Tuesday, February 6, 2018

The Mysterious, Mellifluous Opal




Opal Irene Whiteley (14)


In introducing Opal Irene Whiteley, I'd like to  propose that people--all of us--are complex.

We have--as Shrek the Ogre emphatically stated--layers.  Yes, like an onion.

We have our public selves and our private selves.  Our younger selves and our adult selves.  Our strong selves and our vulnerable selves.

With this in mind, let's consider the controversial Opal Whiteley.

Opal and her sisters. (6)

Opal (1)
Opal was born on December 11, 1897 in Washington state. (5)  Her father worked in the lumber mills of the Pacific Northwest--a hard, back-breaking and seasonal job that required he and his family to move when the layoffs inevitably occurred. (5).

Opal (the oldest of five children) (4)  and her family moved to Oregon in 1902, and thus the heart of her story begins.

(9)
The story goes that at the age of six Opal began writing her thoughts down on scraps of paper.  Her verses--a combination of invented spelling and her own creative voice-- gradually grew into a diary.

The diary was filled with descriptions of the people and events in Opal's small, young life.  And running through every aspect of her writings was her fascination with nature.   Trees, flowers, birds, insects, stars--all of it delighted her and she collected innumerable specimens to explore and study (4).   As she grew older her natural affinity for nature was bolstered by her rumored photographic memory and her reading of numerous books about  nature and science.

Opal became somewhat of a local celebrity--the poor but brilliant young girl with the  photographic memory and encyclopedic knowledge of natural science.  Newspaper reporters seized upon the idea of Opal being a kind of fairy-like genius in the rough.  She began giving nature lectures and eventually found her way into attending the University of Oregon. (5)

And here is where Opal's story begins to take on a kind of strange Alice in Wonderland feel.

One of Opal's staged photos. (10)
It is also where my heart goes out to her.

From the University of Oregon, Opal set out for Los Angeles, CA, in hopes of becoming a movie actress.  She even went so far as to stage promotional photos--perhaps an early form of today's "head shots"--which she brought with her to show  movie studio executives.

When her efforts at becoming a movie star failed, she turned back to giving nature lectures and  writing  in her efforts to not only support herself, but to also try to find a direction for her life. (4)

(11)
It was during these years that various sources point to the accelerating decline of Opal's mental health. (8)

Opal brought her work to Ellery Sedgewick at the Atlantic. (5)   Sedgewick was more interested in her chance mentioning of her childhood diary than in her current work.  Believing he had a potential blockbuster on his hands, Sedgewick sponsored Opal in exchange for her to put back together the pieces of her diary (which she claimed had been ripped to pieces by her younger sister).

———

__Exercises__
**a.** According to the post about Opal Whiteley, what did Opal claim had happened to her childhood diary?
**b.** Continue the post about Opal Whiteley, picking up after its final sentence.

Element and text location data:

———

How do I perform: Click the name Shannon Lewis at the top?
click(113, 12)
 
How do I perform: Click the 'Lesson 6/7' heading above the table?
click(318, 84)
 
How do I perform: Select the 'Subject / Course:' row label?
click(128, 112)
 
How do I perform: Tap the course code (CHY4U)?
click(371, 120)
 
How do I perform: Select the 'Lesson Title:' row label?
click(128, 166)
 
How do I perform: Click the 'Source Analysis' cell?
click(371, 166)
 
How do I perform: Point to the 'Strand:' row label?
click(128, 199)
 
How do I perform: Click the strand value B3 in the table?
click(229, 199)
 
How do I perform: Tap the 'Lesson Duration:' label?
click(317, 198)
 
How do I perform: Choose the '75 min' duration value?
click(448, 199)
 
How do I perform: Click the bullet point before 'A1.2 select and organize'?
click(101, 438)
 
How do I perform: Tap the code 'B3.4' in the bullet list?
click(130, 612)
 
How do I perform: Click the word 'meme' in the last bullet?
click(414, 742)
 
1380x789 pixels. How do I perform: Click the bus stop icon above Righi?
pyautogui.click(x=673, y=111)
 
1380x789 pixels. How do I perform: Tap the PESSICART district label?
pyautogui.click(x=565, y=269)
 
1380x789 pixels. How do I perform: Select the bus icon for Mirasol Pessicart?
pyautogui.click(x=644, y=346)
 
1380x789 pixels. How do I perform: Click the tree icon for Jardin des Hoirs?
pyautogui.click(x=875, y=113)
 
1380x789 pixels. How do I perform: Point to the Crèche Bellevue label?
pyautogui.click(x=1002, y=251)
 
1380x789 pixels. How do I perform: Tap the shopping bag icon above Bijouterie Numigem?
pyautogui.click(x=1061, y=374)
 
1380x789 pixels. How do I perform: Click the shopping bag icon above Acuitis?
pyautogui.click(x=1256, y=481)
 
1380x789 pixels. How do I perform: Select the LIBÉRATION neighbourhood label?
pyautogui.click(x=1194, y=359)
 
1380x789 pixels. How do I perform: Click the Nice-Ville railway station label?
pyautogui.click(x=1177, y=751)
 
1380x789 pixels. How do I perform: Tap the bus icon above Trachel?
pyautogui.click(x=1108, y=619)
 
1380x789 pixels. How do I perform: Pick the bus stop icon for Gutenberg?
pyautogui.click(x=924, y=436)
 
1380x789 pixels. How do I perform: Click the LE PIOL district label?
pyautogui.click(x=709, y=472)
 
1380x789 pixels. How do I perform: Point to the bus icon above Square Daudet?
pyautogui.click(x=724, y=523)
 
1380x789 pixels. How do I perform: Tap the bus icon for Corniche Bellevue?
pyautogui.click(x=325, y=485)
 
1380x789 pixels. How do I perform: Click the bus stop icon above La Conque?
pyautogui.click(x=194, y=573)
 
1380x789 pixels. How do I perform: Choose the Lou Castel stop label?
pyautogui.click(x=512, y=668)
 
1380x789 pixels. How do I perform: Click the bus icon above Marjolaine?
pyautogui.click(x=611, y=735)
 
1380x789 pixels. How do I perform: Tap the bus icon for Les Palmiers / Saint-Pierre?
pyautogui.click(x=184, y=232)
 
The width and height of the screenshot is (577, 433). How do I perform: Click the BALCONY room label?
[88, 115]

———

__Answers for the exercise__
**a.** She claimed her younger sister had ripped it to pieces.

**b.**
The transformation of her diary into a published book highlighted some interesting--or perhaps disturbing--facts.

Opal's diary not only contained charming tales of her childhood and nature, but also snippets of French--a language she could not speak and had never studied--and an underlying suggestion that she was not just a young girl from the lumber camps of Oregon, but actually the daughter of French aristocrat Henri d'Orleans, sent forth for her own safety after her royal French family had been deposed. (4)

And thus began the whispers that Opal's diary was nothing more than a desperate creation to save her floundering writing career.   Hints that perhaps she was suffering from a mental collapse.

The public became divided into two camps when it came to Opal and her story:  either they believed her with frantic devotion, or they decried her a charlatan.

In the face of all the tumult and controversy, Opal tried to defend herself, spinning even more fantastic tales about international intrigue, kidnapping, and finally her adoption into a poor family in Oregon. (5)

She finally fled to India and onward to London, where she continued to wrestle with failing mental health.  Various theories have been raised as to the nature of her illness, but there is general agreement that it must have been some form of schizophrenia (5, 8), although how far back into her life her mental illness stretched is not known.   Researchers far more wise and proficient than I point to evidence that Opal suffered a mental breakdown in early adulthood, and point to the possibility that her mother also suffered from delusions not unlike Opal's claims to be the daughter of a French aristocrat. (8)
(4)

Still other researchers  believe that Opal may have had Autism or Asperger's Syndrome (12),  both of which I believe would've been treated at the time in the same way as schizophrenia--with the sufferer committed to a mental institution.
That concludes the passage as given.